Dataset entries:
<<<<
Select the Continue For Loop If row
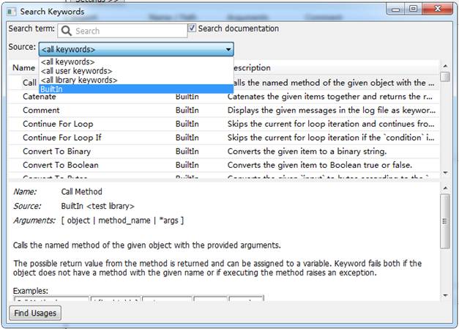This screenshot has width=459, height=329. point(223,138)
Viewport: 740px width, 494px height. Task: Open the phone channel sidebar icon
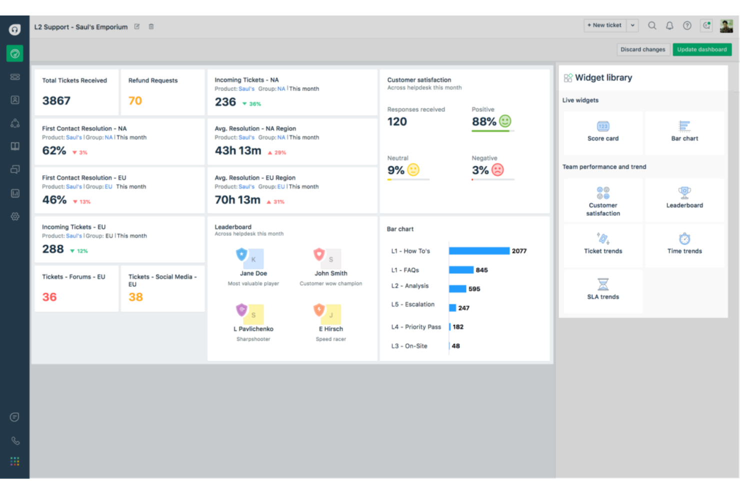click(15, 440)
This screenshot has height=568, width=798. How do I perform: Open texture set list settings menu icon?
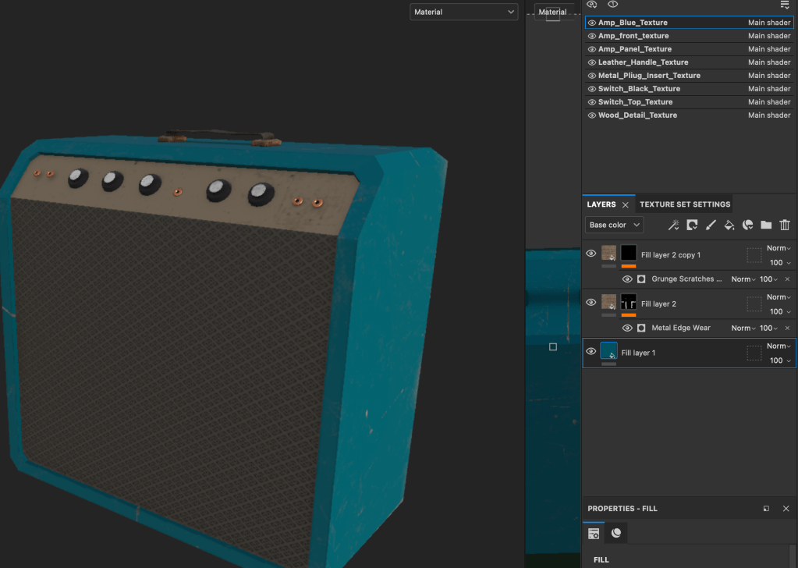point(785,5)
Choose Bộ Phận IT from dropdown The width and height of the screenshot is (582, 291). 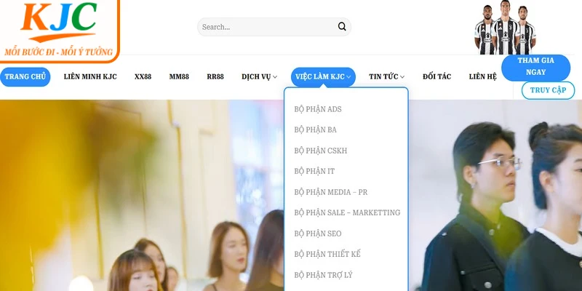point(314,172)
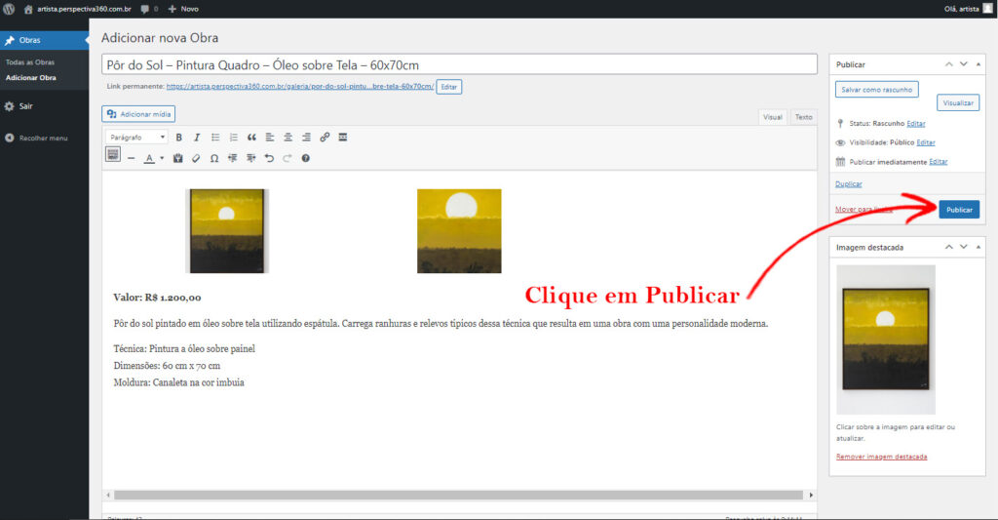Screen dimensions: 998x520
Task: Apply italic formatting
Action: tap(197, 137)
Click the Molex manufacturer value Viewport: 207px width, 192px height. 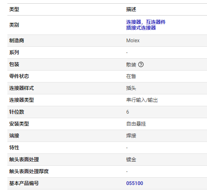[x=133, y=41]
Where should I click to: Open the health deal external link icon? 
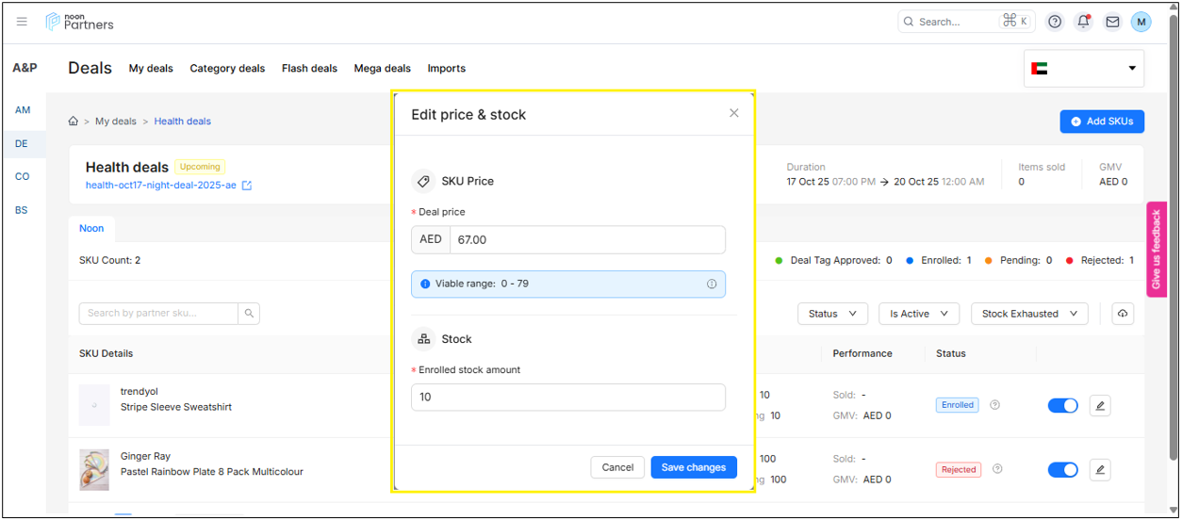click(247, 186)
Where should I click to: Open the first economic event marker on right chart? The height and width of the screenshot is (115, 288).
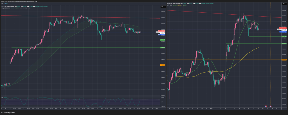pos(266,106)
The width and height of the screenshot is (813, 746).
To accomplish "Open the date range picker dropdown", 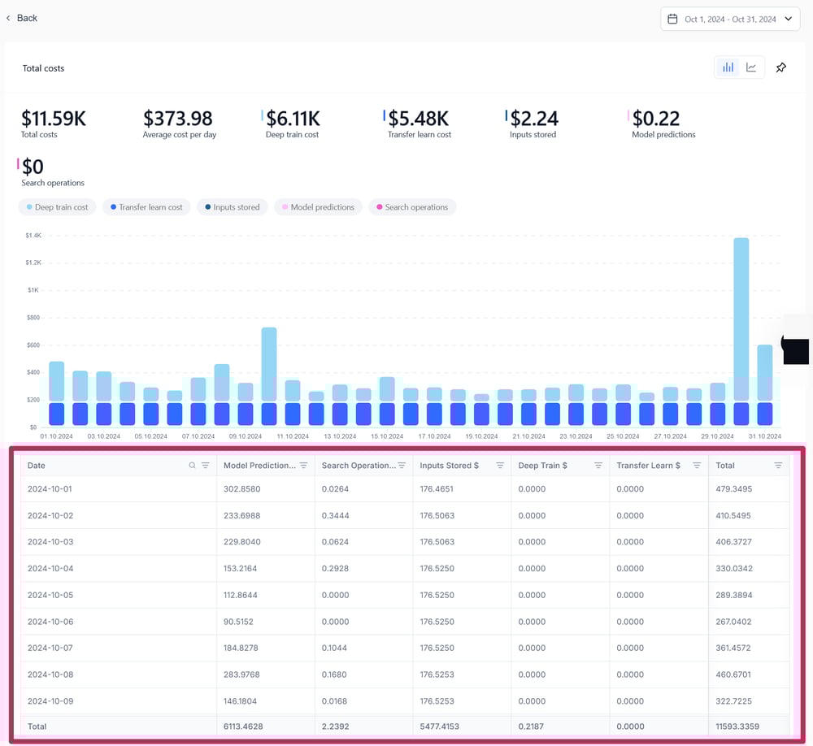I will click(730, 19).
>>>>
Task details:
From the records above, quote word for word only the lines beginning at the line that has "Where should I click to: Open the health" and stopping after the line that has "The width and height of the screenshot is (813, 746).". Omit the pictures.

Written solution:
Where should I click to: Open the health deal external link icon? 
click(247, 186)
Where should I click to: Open the first economic event marker on right chart? The height and width of the screenshot is (115, 288).
pos(266,106)
The width and height of the screenshot is (813, 746).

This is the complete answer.